> [Your objective]
Would you print all of the entries exactly, please, but without their pictures?

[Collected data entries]
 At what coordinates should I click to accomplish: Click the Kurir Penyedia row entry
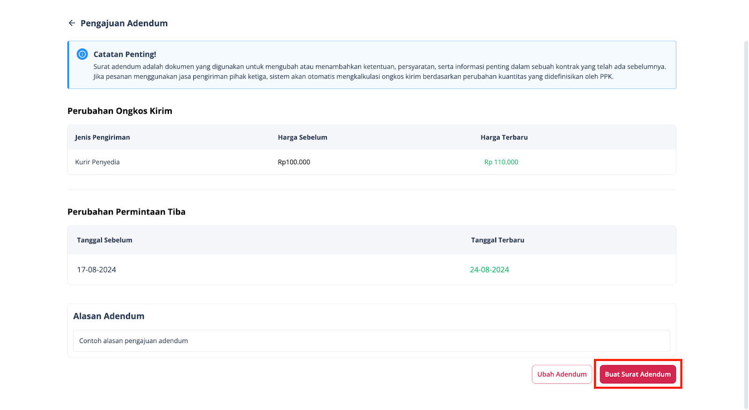pyautogui.click(x=97, y=162)
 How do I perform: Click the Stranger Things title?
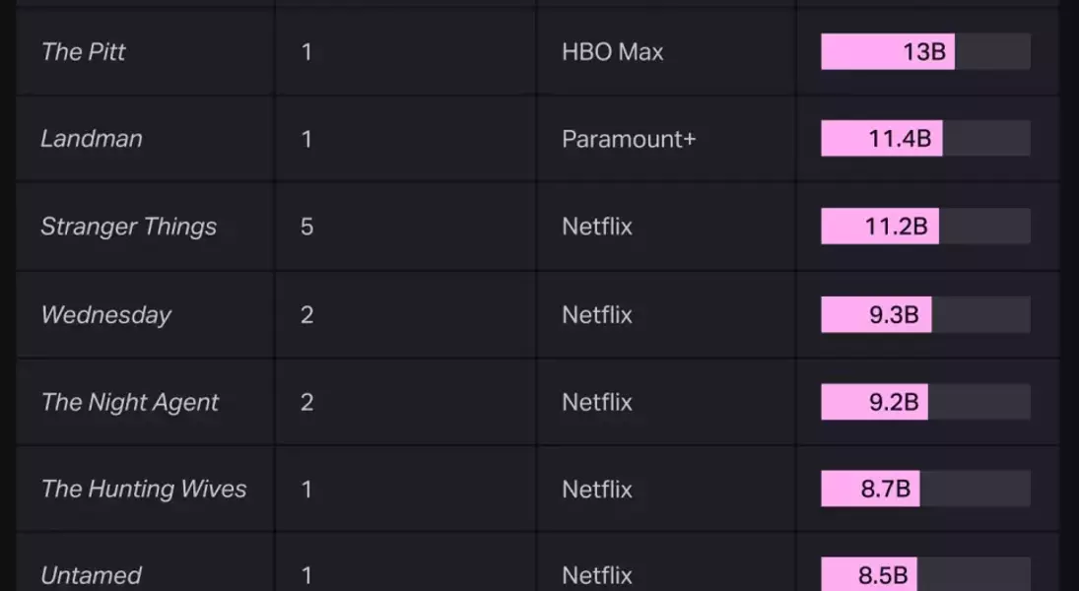click(x=128, y=227)
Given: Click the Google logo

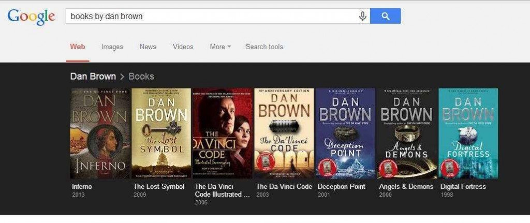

> [Response for this exercise]
 At what coordinates should I click to accomplish: Click the Kurir Penyedia row entry
pyautogui.click(x=97, y=162)
 How do I perform: Click the Stranger Things title?
click(x=128, y=227)
Given: Click the Google logo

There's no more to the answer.